Link to canoe photos:
https://goo.gl/photos/JedznVnpqAhA7M8EA

When I was planning out how I might have to patch it before I bought it it seemed like I'd probably have to cut out sections of the fiberglass (how do I know it's fiberglass or Kevlar? Does this matter? I don't know the model or anything.) sand out any bad areas, and then paint over it on the inside and out.

But thenow I realised the red is more like a shell and I think it's actually a gel coat? I didn't even know this was a thing until I started inspecting it. Most gell coat repairs I've been able to find are for pretty small sections. It seems like the coat on this canoe is broken over the entire surface. Its really thick in some areas, and not attached to the fiberglass underneath. I feel like i could chip the whole coat off with a flat head screwdriver or scraping tool because of the loose bond, all the spider cracks, and the flakyness of it.

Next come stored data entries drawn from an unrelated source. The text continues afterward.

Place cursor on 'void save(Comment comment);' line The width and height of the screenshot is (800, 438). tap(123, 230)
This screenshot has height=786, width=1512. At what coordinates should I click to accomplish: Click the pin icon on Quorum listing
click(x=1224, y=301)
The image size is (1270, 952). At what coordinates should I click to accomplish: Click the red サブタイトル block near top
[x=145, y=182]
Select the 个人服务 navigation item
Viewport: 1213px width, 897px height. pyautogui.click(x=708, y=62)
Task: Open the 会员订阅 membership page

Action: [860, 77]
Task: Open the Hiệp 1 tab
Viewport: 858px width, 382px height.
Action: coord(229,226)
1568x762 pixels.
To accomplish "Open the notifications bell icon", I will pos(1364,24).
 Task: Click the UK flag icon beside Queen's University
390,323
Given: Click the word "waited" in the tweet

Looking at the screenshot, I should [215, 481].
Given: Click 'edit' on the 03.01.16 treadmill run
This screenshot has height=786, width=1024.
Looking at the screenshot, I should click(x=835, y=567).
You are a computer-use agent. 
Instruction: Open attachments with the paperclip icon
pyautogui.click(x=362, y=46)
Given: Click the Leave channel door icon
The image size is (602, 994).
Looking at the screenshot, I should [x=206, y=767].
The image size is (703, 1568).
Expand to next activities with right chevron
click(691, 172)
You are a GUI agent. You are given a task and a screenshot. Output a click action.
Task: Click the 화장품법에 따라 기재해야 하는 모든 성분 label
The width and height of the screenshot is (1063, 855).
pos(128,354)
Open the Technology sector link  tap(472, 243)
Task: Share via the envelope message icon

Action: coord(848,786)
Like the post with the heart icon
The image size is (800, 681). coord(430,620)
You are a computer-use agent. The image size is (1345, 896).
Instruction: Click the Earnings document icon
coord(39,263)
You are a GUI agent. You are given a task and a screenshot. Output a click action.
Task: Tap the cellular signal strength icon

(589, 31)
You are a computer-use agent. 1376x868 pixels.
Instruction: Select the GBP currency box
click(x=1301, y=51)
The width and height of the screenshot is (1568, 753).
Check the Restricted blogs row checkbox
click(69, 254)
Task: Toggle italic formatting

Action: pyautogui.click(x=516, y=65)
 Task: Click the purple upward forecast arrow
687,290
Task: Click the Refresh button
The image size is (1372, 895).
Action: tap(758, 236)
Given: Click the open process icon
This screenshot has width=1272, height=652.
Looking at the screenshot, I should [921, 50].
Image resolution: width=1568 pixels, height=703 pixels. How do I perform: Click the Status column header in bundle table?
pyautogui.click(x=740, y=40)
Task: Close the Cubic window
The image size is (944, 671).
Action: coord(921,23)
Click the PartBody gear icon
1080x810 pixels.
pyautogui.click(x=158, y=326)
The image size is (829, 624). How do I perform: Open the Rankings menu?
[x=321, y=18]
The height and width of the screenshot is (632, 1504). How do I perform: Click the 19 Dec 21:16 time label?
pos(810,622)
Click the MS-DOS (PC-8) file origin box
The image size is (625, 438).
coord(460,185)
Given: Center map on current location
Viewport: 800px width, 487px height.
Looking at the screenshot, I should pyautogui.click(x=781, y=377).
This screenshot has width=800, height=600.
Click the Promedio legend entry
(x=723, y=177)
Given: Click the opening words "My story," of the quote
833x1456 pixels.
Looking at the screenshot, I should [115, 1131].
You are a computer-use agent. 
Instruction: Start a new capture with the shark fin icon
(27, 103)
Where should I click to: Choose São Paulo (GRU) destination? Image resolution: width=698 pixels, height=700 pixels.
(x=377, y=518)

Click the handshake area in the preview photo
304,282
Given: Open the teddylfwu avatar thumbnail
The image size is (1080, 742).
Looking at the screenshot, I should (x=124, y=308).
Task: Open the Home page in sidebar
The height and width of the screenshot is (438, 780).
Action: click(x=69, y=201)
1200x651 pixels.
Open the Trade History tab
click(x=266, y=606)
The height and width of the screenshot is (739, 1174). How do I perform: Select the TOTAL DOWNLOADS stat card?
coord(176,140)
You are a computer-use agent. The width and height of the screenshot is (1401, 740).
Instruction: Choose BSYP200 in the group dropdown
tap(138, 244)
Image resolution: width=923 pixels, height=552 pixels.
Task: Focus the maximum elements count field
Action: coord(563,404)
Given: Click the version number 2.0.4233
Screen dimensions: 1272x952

Apparently it floats as is but I haven't tried it yet. What is my best bet for getting this thing into a solid condition. Can I remove the gel coat entirely? And then fix the poor patch jobs and apply paint directly to the fibreglass underneath like this video?: https://youtu.be/8YlPk7PHn44

He didn't have a gel coat to start with. Will my hull be too weak without the gel coat? Do I need to sand down and repair the gel coat because that is what is currently there?

Also, one of the images shows the aluminum deck plate has a big crack through it. Can I repair this or do I need to get a new one? I'm planning on drilling out the old rivets and cleaning the gunnels and deck plates cause I don't trust the aged rivets. Should I rivet it back on or are there bolts I can use instead? I want to make sure it's safe to hold the deck plates to my car on the highway.

Sorry for the long post, I've been searching for a few weeks now and I don't think I know the right way to fix this up yet. Any experience or pointers you can give me would be very appreciated!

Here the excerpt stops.